> **Records provided**
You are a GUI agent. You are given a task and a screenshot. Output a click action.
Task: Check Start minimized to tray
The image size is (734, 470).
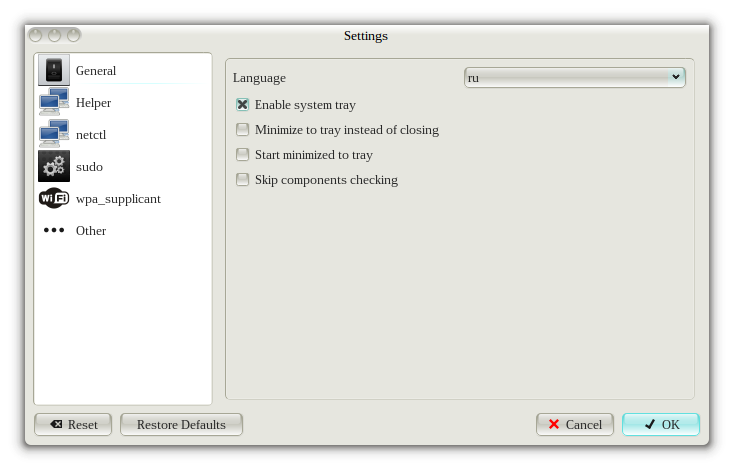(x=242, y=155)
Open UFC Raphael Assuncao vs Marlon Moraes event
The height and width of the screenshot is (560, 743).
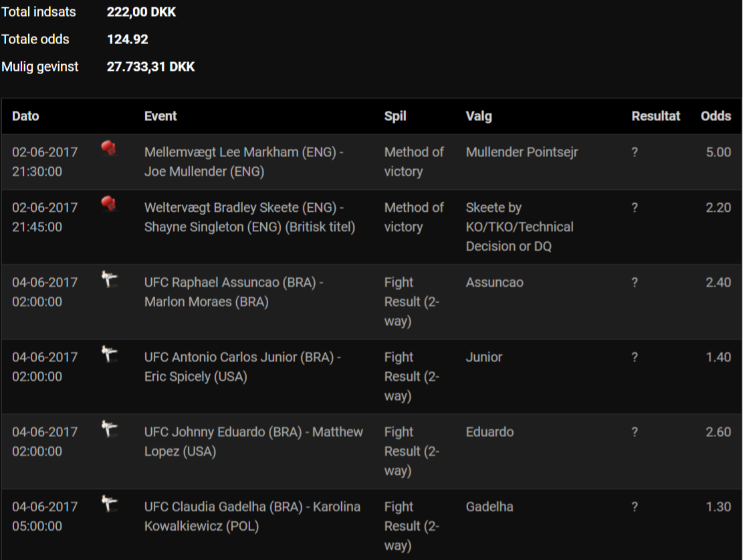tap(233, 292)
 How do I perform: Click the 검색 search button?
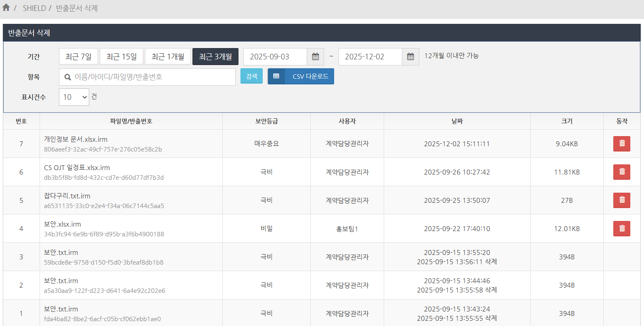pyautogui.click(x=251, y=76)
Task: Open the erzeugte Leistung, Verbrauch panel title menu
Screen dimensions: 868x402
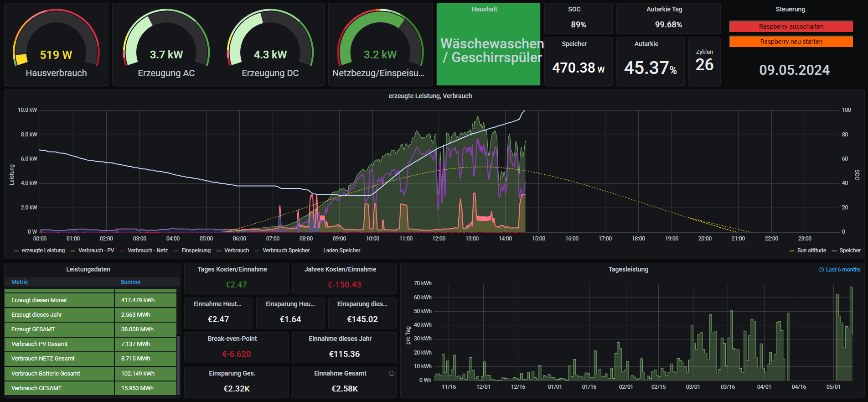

> **Work task**
An exact copy of the listing above is to be set down, with no pictures in it.

> **Worked solution**
You are a GUI agent. You are given a task and a screenshot. Output a click action.
Task: Check Start minimized to tray
The image size is (734, 470).
(x=242, y=155)
Open UFC Raphael Assuncao vs Marlon Moraes event
The height and width of the screenshot is (560, 743).
tap(233, 292)
 How do I perform: Click the 검색 search button?
pyautogui.click(x=251, y=76)
Task: Open the erzeugte Leistung, Verbrauch panel title menu
Screen dimensions: 868x402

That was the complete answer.